Medical editor Ingebjørg Storm-Mathisen MD
Pediatric Oncologist
Oslo University Hospital


For children up to 18 years with non-Hodgkins B-cell lymphoma, treatment is according to the European protocol BFM 04. The treatment takes place at regional hospitals only.

Treatment consists of 2-7 blocks with abbreviations A, AA, AAZ, B, BB, BBZ and CC. All of the blocks last for 5 days, except for the blocks given to children with B-cell lymphoma with primary CNS infiltration, which last for 6 days. A minimum of 16 days should pass between blocks.  

Risk groups

There are 4 risk groups. The risk groups are determined based on stage, LD values, extent of tumor resection, and CNS infiltration. Children with primary CNS infiltration and children with primary mediastinal B-cell lymphoma are excluded from the risk group categories and are treated on their respective protocols.

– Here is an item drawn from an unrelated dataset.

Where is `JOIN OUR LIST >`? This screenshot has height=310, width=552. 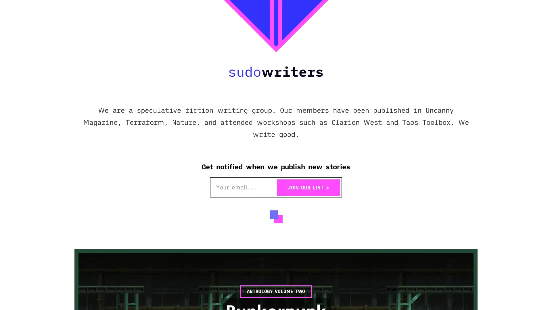 JOIN OUR LIST > is located at coordinates (308, 188).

Children in risk groups 3 and 4 receive higher doses of methotrexate with a longer infusion time. This leads to more intense side effects and longer periods of neutropenia than risk groups 1 and 2. Immune suppression and severe mucositis is a significant problem for B-cell lymphoma treatment and can lead to a prolongation of treatment (8).

Cytoreductive preliminary phase

Children with B-cell lymphoma are often very ill at the time of the diagnosis. It is crucial to start treatment as soon as possible, even if the diagnosis is unclear. It is especially important to intiate treatment if the child presents with thoracic infiltration or spinal cord compression. Treatment should start with a cytoreductive preliminary phase lasting for 5 days. By starting with the preliminary phase, the chance of tumor lysis syndrome is reduced.

Risk group 1 does not have preliminary phase treatment.


  • B-cell lymphoma


  • Cure the disease

Treatment plan

The treatment plan for patients with B-cell lymphoma is available in an interactive flow chart. This is a function giving overview of treatment for the different patient groups.

Click to open the flow chart:

Overview of the treatment blocks

Preliminary phase

The preliminary phase consists of:

  • Dexamethasone orally 3x daily for days 1-5
  • Cyclophosphamide intravenously days 1-2
  • Methotrexate/cytarabine/prednisolone intrathecally under general anesthesia day 1

A/AA/AAZ cycle

The block consists of:

  • Dexamethasone orally 3x daily for days 1-5, day 1-6 in the AAZ blocks
  • Vincristine intravenously day 1 (vincristine is not given to risk group 1)
  • Cytarabine intravenously twice daily days 4 and 5
  • Etoposide intravenously days 4 and 5
  • Methotrexate intravenously day 1 (the number 4 and 24 in the course nomenclature indicates that the methotrexate is given over 4 or 24 hours)
    • Calcium folinate is given 42, 48, and 54 hours after starting methotrexate
  • Ifosfamide intravenously day 1-5
  • Methotrexate/cytarabine/prednisolone intrathecally under general anesthesia day 2 in A block, days 2 and 5 in AA blocks, days 2,4, and 6 in AAZ1 block, and day 2 and 6 in AAZ2 block  

B/BB/BBZ cycle

The block consists of:

  • Dexamethasone orally 3x daily on days 1-5, days 1-6 in the BBZ blocks 
  • Vincristine intravenously day 1 (vincristine is not given to risk group 1)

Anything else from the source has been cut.